Email is not dead

For years, many have speculated about the demise of email communication, citing information overload and the rising popularity of more accessible technology like text messages, IMs, and social networking. They were right — sort of.

In a February 2011 report, comScore found that overall email usage declined by 8% in 2010 with the sharpest decline (-54%) occurring among 12-17 year olds. In contrast, email users over 55 showed a notable (+25%) rise in usage.

All this confirms that email is definitely not dead, but the rules of engagement have definitely evolved.

Rule #1: Integrate, don’t eliminate.

Smart professionals have a blog that showcases their thought leadership and builds a community around an area of expertise. Not-so-smart professionals nix their email marketing efforts when they start a blog.

Your blog marketing strategy does not replace your email marketing strategy. It complements and extends it. According to Fred Wilson, email is the secret weapon that supercharges your blogging and social media efforts. Done well, email helps you retain Web visitors who might normally read your latest blog post, and then leave. It actually helps you build engagement over time. How? Well, that’s…

Rule #2: Keep in touch (but don’t be annoying)

You know the adage, “Out of sight is out of mind,” right? Someone who stumbles upon your website or blog may find it interesting in the moment, but once they click off you’re officially in “out of mind” status. But, if they sign up for your email list before they go, you have an opportunity to be top of mind at some point in the future.

Of course, this isn’t an open invitation to overwhelm people with frequent reminders of your special offers, amazing services or other self-promoting muck. Getting someone’s email address is an honor (Truly!) and should be treated that way. Use it to add value, rather than disrupt. This can be done through a regular newsletter or auto-responder series that follows…

Rule #3: Deliver relevant, valuable content.

Every bit of information your produce, including your emails, is considered content. When you produce compelling content, you’re:

  • A trusted advisor people rely on;
  • A recognized expert with an opinion that matters; and
  • An educator with information people need and want.

Remember, when you give clients valuable content, they eventually respond by giving you their business and loyalty. Email is a perfect opportunity to communicate with clients without selling, but by providing useful information they can rely on you to deliver.

How are you using email marketing to attract, engage and convert new clients? Please share in the comments below.
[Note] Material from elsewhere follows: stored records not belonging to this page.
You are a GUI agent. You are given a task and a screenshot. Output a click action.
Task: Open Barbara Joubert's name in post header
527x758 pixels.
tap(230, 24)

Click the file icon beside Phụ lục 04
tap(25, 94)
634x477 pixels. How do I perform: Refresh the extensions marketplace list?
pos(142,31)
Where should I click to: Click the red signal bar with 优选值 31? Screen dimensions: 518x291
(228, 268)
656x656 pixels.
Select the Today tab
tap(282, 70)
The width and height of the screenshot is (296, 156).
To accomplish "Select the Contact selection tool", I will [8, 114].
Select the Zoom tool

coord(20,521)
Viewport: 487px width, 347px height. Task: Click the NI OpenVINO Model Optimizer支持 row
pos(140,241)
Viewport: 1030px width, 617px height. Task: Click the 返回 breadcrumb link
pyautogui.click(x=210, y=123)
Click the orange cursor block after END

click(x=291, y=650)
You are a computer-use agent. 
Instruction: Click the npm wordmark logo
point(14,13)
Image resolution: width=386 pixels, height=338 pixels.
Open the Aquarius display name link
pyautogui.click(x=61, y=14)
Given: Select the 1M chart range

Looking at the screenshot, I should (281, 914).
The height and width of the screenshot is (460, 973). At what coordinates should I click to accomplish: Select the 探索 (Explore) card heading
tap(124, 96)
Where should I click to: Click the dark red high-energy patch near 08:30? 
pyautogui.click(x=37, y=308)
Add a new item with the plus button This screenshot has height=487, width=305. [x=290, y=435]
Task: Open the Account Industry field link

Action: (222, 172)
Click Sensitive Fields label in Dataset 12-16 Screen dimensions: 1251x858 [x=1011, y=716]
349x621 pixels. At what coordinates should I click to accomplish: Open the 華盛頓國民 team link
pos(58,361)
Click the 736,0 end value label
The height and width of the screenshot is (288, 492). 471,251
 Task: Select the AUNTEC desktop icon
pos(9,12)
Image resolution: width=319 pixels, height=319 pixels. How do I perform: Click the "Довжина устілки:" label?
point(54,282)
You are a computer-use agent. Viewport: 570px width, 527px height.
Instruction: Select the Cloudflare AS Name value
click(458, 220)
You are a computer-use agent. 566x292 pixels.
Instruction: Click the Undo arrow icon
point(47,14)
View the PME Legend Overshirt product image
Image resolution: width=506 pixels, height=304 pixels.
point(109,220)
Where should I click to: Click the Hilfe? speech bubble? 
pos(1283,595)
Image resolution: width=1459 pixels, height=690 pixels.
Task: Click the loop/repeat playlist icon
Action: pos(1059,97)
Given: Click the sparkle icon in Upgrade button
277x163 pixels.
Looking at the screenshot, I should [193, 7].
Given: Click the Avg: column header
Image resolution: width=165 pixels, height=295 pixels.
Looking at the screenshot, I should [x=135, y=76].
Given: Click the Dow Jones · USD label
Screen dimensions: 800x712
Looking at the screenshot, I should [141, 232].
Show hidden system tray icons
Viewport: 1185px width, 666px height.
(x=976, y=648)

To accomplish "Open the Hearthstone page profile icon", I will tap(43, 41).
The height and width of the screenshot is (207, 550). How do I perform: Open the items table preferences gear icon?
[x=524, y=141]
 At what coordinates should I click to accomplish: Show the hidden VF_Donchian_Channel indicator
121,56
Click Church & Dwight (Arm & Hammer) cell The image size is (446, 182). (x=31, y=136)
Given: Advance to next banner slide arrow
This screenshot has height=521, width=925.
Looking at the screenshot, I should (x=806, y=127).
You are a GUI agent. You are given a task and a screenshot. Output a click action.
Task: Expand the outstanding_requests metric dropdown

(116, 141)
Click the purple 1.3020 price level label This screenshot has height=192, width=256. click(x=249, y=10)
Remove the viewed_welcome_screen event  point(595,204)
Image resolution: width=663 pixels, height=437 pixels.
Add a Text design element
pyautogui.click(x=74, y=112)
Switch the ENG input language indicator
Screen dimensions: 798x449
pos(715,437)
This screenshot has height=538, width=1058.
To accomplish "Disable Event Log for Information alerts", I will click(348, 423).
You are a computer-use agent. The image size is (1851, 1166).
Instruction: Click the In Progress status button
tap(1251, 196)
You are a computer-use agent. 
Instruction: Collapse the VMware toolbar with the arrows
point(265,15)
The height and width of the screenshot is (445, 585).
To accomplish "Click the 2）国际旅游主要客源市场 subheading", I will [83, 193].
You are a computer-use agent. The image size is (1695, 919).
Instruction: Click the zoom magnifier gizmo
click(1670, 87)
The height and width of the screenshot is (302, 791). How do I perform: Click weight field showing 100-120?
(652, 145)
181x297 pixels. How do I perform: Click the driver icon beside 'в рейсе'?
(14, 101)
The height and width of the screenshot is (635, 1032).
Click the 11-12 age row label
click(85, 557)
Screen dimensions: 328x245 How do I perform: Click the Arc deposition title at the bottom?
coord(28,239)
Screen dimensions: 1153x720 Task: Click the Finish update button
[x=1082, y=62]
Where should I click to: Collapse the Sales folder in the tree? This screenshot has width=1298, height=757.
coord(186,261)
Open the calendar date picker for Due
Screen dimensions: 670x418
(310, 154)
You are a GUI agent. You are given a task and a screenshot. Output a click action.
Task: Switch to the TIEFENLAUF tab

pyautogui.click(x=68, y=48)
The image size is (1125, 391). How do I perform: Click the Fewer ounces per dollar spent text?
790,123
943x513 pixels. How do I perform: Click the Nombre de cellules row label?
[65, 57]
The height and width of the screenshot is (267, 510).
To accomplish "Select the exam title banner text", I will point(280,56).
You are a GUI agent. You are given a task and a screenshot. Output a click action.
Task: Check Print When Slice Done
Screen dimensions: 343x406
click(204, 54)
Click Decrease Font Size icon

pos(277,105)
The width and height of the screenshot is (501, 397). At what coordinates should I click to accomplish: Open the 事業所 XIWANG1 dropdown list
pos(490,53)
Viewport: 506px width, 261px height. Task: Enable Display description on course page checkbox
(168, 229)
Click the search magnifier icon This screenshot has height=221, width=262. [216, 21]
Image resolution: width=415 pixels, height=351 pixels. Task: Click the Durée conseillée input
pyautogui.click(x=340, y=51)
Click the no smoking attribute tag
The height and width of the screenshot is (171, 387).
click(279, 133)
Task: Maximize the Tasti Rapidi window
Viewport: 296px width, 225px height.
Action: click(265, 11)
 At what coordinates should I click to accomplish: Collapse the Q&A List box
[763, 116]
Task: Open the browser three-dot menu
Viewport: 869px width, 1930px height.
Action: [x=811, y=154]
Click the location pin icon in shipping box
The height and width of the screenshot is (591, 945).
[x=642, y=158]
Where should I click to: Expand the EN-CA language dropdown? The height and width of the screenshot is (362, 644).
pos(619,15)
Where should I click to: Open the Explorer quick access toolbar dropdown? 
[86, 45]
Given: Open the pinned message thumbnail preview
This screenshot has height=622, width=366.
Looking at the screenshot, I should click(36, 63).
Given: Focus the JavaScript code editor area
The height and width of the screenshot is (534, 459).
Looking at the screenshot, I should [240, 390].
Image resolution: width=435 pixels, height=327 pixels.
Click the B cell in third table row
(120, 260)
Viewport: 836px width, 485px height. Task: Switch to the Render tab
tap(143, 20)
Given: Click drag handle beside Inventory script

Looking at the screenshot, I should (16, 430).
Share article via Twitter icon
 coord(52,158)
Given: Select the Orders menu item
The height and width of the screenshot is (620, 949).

image credit: cambodia4kidsorg

About Michele Richardson

Michele Richardson is a consultant, coach, and speaker who builds irresistible leaders and workplace cultures. She combines the art of communication and the science of organizational behavior to design people strategies that improve performance and achieve business results. Her clients include Boeing, Toyota, CareerBuilder, Sodexo, and KPMG. Catch up with her on LinkedIn, Google+ or Twitter.

Comments & Feedback:

  1. Email is definitely not dead and I couldn’t agree more about treating someone’s email address with respect. In addition to being the moral thing to do, your email campaigns are so much more effective when your contacts know you, know why they are receiving email from you and actually want to receive those emails. When people tell me that their email campaigns aren’t working I ask them how clean and targeted their list is. That is often the root of the problem.

    • I so appreciate your point, “actually want to receive those emails.” You’re so right! Permission-based opt-in helps create that clean, targeted list. Then, it’s about delivering the goods with great content.